Thessaloníki wirkt am heutigen Samstag ruhig, im Sommer fahren die meisten Städter übers Wochenende in ihre Sommerhäuser auf der Chalkidikí oder sind im Urlaub in anderen Gefilden. Nur mäßiger Verkehr im Gegensatz zu den ohrenbetäubend lauten und lärmenden Städten Kretas.

Ein Hotel in der Innenstadt, in der Nähe des Zugbahnhofs, an der Egnatía Odos, ist schnell gefunden. Das Zimmer zu 50 € inkl. reichhaltigem Frühstücksbuffet im 7. Stock, Wasserflecken an der Decke unseres Zimmers und die Ausstattung ist auch schon älteren Datums. TV und Klimaanlage runden das Ensemble ab. In diesem Viertel gibt es etliche Hotels.
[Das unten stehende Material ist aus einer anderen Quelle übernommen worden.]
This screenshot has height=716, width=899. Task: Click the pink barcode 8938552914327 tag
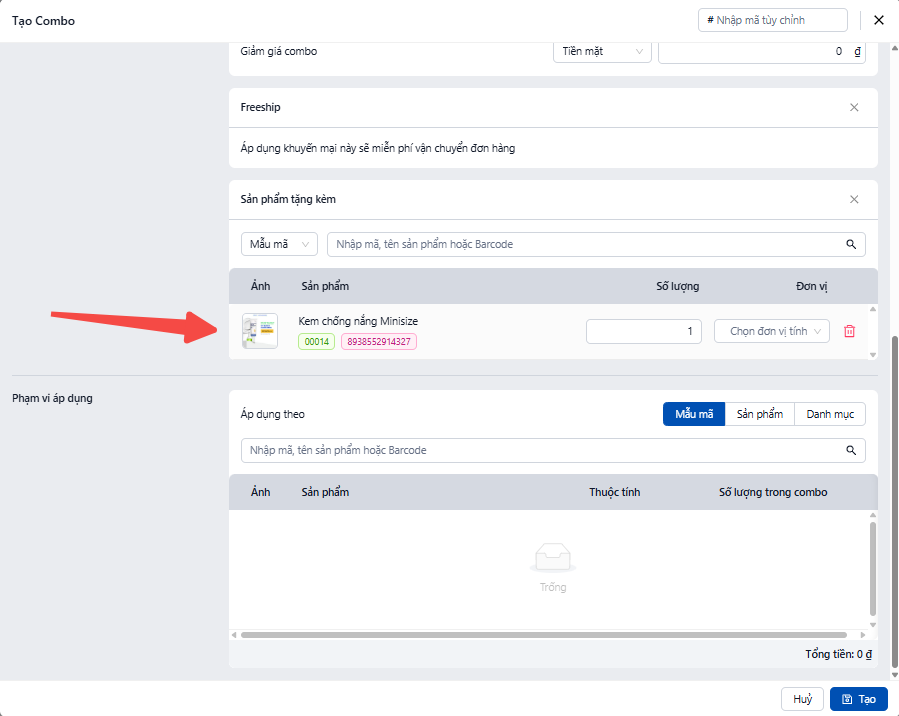[x=379, y=342]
Vorteilhaft ist die verkehrsgünstige Lage, mit Bushaltestellen, die auch die städtischen Linien zum Zug- und überregionalen Busbahnhof und zum Flughafen bedienen.
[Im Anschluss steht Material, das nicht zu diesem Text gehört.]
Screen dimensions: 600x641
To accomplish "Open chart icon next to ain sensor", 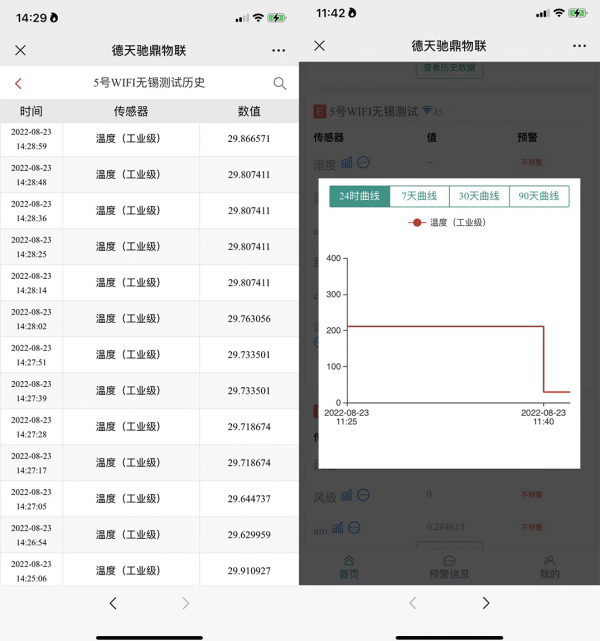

Bald nach unserer Ankunft wollen wir uns die Beine vertreten, bevor wir uns ein Esslokal suchen. Wir entschließen uns zu einem Spaziergang am Meer, auf der „Nikis“ bis zum Weißen Turm und dem Alexanderdenkmal. Die Uferpromenade an der Wasserlinie ist durch einen Bauzaun abgesperrt. Aus den gut besuchten Lokalen gegenüber, auf der anderen Straßenseite, hätte man ansonsten ideale Ausblicke auf das Wasser.

Bis wir uns durch die schmale Straße, zwischen Bauzaun und Cafés, gequetscht haben, ist es schon ganz dunkel geworden. An der sich anschließenden, sehr breiten Uferpromenade haben einige Ausflugsschiffe angelegt. Jedes ist auf eine ganz besondere Weise hergerichtet (waren früher evtl. Fischkutter). Ein Piratenschiff, eine Karibikdschunke in Rastafarben und andere, alle schön ausgeleuchtet, über einen schmalen Steg erreichbar. Jedes vertritt eine eigene Musikrichtung. Der Eintritt ist frei, ebenso wie auch die halbstündigen Rundfahrten, die in regelmäßigen Zeitabständen durchgeführt werden. Wahrscheinlich werden die Kosten durch die Getränkepreise hereingeholt, mutmaßen wir. Eine gute Idee, einen Teil des Abends auf einem der Schiffe zu verbringen.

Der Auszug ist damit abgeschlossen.